Arms of Courtenay: Or, three torteaux a label azure

Painsford was inherited by Susanna Kellond (1676/7-176), aunt of John III Kellond (1690–1712) of Painsford and wife of William Courtenay of Tremore in the parish of Lanivet in Cornwall, a junior branch of Courtenay of Powderham in Devon, itself a cadet line of the Courtenay Earls of Devon of Tiverton Castle, feudal barons of Plympton and feudal barons of Okehampton.

=== Boyle ===

Arms of Boyle: Per bend embattled argent and gules

Hon. Sir Courtenay Boyle (1770–1844), KCH, was an officer of the Royal Navy during the French Revolutionary Wars and in 1807 served as a Member of Parliament for Bandon.
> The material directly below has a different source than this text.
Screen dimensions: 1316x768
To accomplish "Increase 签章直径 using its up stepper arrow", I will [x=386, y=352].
He was the 3rd but 2nd surviving son of Edmund Boyle, 7th Earl of Cork by his first wife Anne Courtenay, second daughter and co-heiress of Kellond Courtenay of Painsford and a niece of John Montagu, 4th Earl of Sandwich. On 16 April 1799 he married Caroline Amelia Poyntz, a daughter of William Poyntz of Midgham House in the parish of Thatcham, Berkshire. The estate of Midgham had been purchased by Stephen Poyntz (1685–1750), a diplomat born at Cornhill in the City of London. The ancient and prominent Poyntz family first appeared in England in the late 12th century as feudal barons of Curry Mallet in Somerset, and were later seated at Iron Acton in Gloucestershire. By his wife he had 3 sons and 3 daughters.
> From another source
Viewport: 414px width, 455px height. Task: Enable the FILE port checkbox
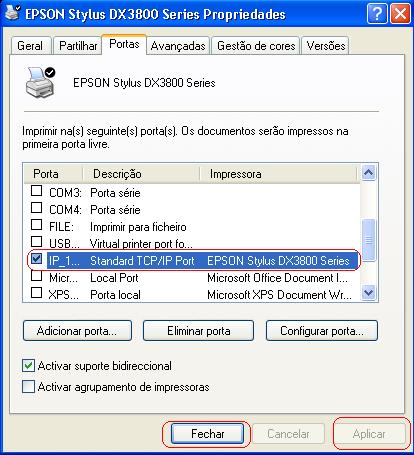pyautogui.click(x=36, y=225)
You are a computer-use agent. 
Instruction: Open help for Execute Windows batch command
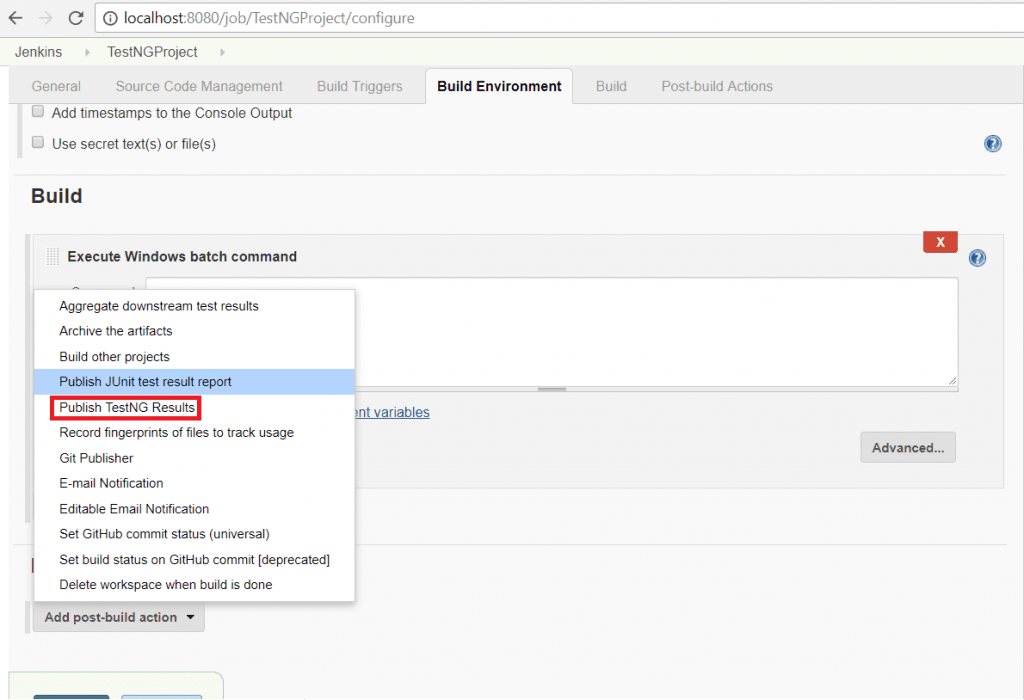977,258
According to the 1810 Additions to Risdon, Painsford was sold by the Earl of Cork (Boyle family) and "Mr Poyntz". Lysons (1822) clarifies this by stating: "A few years ago it was sold by the Countess of Cork and Mr. Poyntz, as representatives of the Courtenays of Painsford, to Mr. Philip Michelmore, the present proprietor".

==== Michelmore ====
Painsford remained a seat of the Michelmore family until 1960. In 1878 it had been let to Richard Coaker.